The gift we have as gamers is a widened perspective (I refuse to say objective because human minds only blow up trying to worship that ideal). Critics, analysists, and the ‘average’ Joes that come home to pour their freetime into games all fall into this category. We’re the lifeblood of what constitutes as balance in this industry --- so we’re affected the most by what we deem as ‘truths’. I suppose the civil conflict on this side of the gaming is obvious --- as while some support a sort of furtive unity (trying hopelessly to recognize and respect the opinions of everyone else), others *clears throat* refuse to abide by that, even if we do realize we’re still a part of the organization in the bigger picture.

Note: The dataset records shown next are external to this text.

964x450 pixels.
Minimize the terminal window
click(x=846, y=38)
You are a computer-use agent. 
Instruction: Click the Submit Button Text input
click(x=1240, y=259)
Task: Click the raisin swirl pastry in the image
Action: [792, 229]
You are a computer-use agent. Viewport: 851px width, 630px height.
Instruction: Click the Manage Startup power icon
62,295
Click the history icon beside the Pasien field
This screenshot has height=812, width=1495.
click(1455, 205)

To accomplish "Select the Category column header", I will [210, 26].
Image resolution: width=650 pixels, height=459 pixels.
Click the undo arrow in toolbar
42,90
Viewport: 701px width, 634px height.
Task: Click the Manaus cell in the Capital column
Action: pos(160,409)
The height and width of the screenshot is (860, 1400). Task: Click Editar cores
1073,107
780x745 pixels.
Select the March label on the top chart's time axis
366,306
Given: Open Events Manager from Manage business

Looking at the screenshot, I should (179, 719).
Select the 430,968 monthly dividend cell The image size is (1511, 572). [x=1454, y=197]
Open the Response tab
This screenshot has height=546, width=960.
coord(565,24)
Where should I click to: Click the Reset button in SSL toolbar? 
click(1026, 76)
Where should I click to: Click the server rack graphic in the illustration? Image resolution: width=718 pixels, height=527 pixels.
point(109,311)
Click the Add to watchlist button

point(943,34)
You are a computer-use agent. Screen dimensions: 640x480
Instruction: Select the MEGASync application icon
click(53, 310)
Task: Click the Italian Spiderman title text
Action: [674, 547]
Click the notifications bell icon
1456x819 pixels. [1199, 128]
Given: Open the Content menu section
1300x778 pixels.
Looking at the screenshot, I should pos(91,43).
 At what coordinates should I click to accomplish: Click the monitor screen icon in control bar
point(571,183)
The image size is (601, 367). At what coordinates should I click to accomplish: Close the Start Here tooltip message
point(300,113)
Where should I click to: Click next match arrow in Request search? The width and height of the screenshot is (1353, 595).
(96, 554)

Ambivalent Note #3 [*Much admiration and respect to the people who find it amusing/fascinating to come around and witness the jackass kid who’s holding up the mirror. The ones who plop down beside me to help kind of freak me out though…*]
Where do the permeations lie between these different groups and how much investment should each one have with another in order to establish meaning for itself? It’s a puzzle indeed but an interesting one nonetheless. The perfect example of that is the misanthropic gamer --- er Garrett, who steals from the ‘Hammers’ while having to deal with bigger events of which the ‘Pagans’, and ‘Keepers’ are all an integral part of as well.